→ **WHAT THE TASK REQUIRES**: Starting with the line that holds "This screenshot has width=1000, height=717.", copy out each remaining line of the listing below, up to and including the last one, and include nothing else.

--- EXTRACTED MATERIAL ---

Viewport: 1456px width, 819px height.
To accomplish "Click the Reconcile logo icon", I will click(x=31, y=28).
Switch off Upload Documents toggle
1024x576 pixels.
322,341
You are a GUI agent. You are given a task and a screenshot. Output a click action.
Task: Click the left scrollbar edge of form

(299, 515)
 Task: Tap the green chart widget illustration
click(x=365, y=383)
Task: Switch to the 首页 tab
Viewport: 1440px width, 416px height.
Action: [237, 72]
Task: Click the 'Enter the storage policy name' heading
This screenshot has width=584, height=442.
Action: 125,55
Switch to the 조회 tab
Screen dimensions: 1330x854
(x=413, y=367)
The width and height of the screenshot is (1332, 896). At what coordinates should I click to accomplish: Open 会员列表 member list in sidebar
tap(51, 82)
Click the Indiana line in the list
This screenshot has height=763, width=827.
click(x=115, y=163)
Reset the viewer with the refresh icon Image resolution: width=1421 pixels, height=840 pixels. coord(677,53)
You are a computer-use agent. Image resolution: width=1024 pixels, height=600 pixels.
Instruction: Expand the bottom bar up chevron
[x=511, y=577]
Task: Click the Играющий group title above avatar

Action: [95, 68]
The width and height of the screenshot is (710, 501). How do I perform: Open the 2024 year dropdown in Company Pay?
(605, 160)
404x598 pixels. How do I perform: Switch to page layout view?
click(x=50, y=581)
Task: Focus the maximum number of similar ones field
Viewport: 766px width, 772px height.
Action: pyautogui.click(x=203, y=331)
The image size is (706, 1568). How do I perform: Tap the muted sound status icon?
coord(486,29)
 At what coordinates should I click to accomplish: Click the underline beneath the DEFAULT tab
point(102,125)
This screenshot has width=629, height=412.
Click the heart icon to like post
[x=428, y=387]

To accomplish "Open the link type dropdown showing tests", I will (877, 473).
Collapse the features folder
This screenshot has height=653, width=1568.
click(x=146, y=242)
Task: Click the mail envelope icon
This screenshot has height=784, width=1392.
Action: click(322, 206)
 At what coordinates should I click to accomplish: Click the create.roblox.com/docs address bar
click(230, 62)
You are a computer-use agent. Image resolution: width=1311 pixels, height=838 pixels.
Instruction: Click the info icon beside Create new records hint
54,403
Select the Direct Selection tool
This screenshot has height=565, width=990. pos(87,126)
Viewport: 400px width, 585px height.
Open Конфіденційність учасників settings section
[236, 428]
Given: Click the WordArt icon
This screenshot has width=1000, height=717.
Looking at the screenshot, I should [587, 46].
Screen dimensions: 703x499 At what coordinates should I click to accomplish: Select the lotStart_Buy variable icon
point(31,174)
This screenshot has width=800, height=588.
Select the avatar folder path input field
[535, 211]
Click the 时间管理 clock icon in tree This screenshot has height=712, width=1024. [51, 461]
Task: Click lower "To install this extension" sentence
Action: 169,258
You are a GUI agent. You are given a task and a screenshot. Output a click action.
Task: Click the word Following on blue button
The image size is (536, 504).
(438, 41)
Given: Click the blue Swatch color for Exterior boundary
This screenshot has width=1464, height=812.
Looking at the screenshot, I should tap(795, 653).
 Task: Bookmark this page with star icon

---

→ **REPLY**:
This screenshot has width=1000, height=717.
Looking at the screenshot, I should [587, 46].
Screen dimensions: 703x499 At what coordinates should I click to accomplish: Select the lotStart_Buy variable icon
point(31,174)
This screenshot has width=800, height=588.
Select the avatar folder path input field
[535, 211]
Click the 时间管理 clock icon in tree This screenshot has height=712, width=1024. [51, 461]
Task: Click lower "To install this extension" sentence
Action: 169,258
You are a GUI agent. You are given a task and a screenshot. Output a click action.
Task: Click the word Following on blue button
The image size is (536, 504).
(438, 41)
Given: Click the blue Swatch color for Exterior boundary
This screenshot has width=1464, height=812.
Looking at the screenshot, I should tap(795, 653).
 Task: Bookmark this page with star icon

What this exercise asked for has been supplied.